§ **WORK ORDER**: Note each line of the entries that includes "computer". Then copy those lines.

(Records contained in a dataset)
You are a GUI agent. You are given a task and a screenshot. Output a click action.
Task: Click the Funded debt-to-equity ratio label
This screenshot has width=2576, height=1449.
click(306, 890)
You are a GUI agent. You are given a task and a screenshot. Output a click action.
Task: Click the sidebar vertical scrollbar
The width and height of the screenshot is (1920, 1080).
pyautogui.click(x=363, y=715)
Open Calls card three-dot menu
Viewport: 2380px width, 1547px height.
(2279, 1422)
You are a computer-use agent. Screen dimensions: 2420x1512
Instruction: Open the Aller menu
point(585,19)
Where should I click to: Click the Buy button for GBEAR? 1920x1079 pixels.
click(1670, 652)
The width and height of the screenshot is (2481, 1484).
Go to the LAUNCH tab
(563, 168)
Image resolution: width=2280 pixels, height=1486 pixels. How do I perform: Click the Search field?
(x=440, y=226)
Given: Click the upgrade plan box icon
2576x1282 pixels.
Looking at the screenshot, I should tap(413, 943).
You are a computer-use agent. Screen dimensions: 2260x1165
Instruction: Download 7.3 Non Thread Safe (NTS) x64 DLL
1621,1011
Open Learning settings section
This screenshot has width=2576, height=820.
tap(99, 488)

§ **REPLY**:
You are a computer-use agent. Screen dimensions: 2420x1512
You are a computer-use agent. Screen dimensions: 2260x1165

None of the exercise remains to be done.